Ich zitiere Greta Thunberg: „Die Erwachsenen haben versagt. Sie sagen, der Klimawandel ist eine Bedrohung für uns alle, aber dann leben sie einfach so weiter wie bisher. Wir müssen selbst aktiv werden.“ (Spiegel online, 30.11.2018)

„Wir müssen selbst aktiv werden.“ – Das ist keine Weisheit für Fünfzehnjährige. Das gilt für jeden von uns. Wenn wir nichts tun, wer dann?

Anrede,

Niedersachsen zählt nicht zu den am schwersten betroffenen Regionen der Welt. Aber auch hier bei uns ist der Klimawandel spürbar.

Es geht nämlich bei Weitem nicht nur um Eisbären. Eisbären sind weit weg. Machen wir es für Sie konkreter. Denken Sie nicht an Eisbären, denken Sie einfach an Uwe Santjer.

Herr Santjer,

Sie wollen doch Bürgermeister von Cuxhaven werden. Sind Sie sich sicher, dass das ein Posten mit Zukunft ist?

Und Herr Nacke, liegt Ihnen das Ammerland am Herzen?

Herr Lies, wie hoch überm Meeresspiegel liegt eigentlich Sande?

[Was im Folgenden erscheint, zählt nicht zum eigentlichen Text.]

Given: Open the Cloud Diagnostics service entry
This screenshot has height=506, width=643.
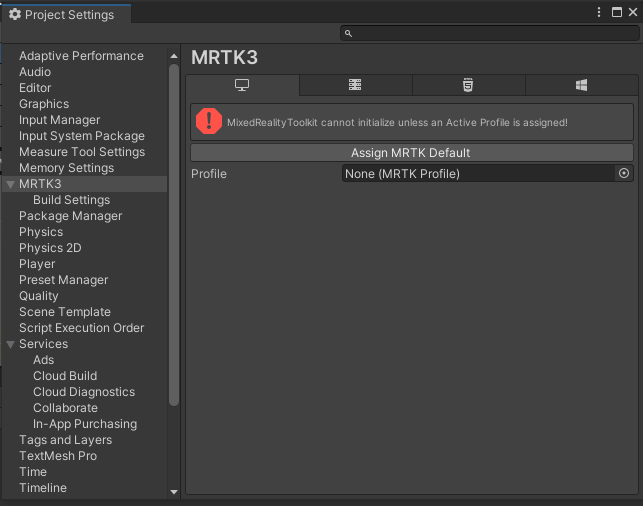Looking at the screenshot, I should pos(84,392).
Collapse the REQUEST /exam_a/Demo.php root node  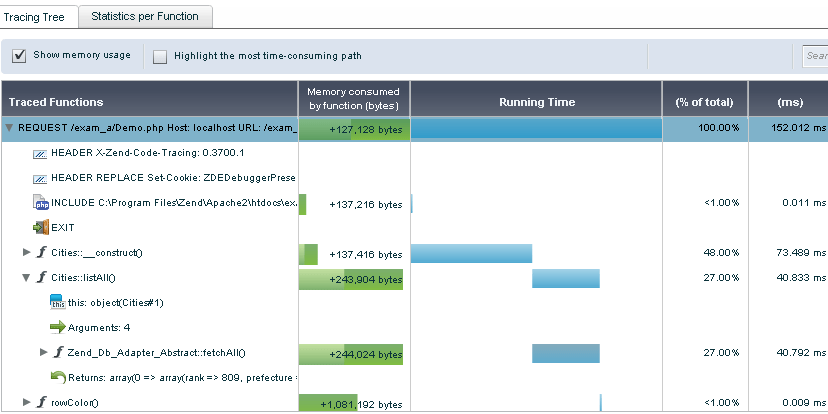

Finden Sie solche Fragen albern?

Dann frage ich Sie mal: Wo haben Sie Ihre letzten Sommer verbracht? 2017 hatten wir Hochwasser, dieses Jahr Dürre. Leere Brunnen, Waldbrände. Der Klimawandel ist schon jetzt spürbar, messbar, und: er hat wirtschaftliche Auswirkungen.

Ich empfehle Ihnen die aktuelle Wirtschaftswoche.

Da geht es zum Beispiel um das mittelständische Unternehmen der Familie Recktenwald auf Langeoog: Ein Hotel. Herr und Frau Recktenwald erwarten Einbußen, weil das Meer ihnen buchstäblich den Boden wegspült.

Und sie klagen gegen die Bundesregierung. Weil die ihren Verpflichtungen nicht nachkommt, für die sie sich 2015 in Paris noch hat feiern lassen.

Anrede,

Deutschland ist Verpflichtungen eingegangen. Niedersachsen ist Verpflichtungen eingegangen. Wenn Sie nichts tun, wird es Ihnen hier so gehen, wie bei der Luftqualität in den Städten. Früher oder später werden Sie von Gerichten zum Handeln verdonnert.

Herr Minister Lies,

bei Ihnen wird es wohl kaum anders gehen, wenn ich mir Ihre Äußerungen ansehe. Als Umweltminister (ohne Witz!) kündigen Sie an, bis 2040 an der Kohleenergie festhalten zu wollen. Aber bis dahin soll erst noch ein neues Kohlekraftwerk in Stade ans Netz gehen.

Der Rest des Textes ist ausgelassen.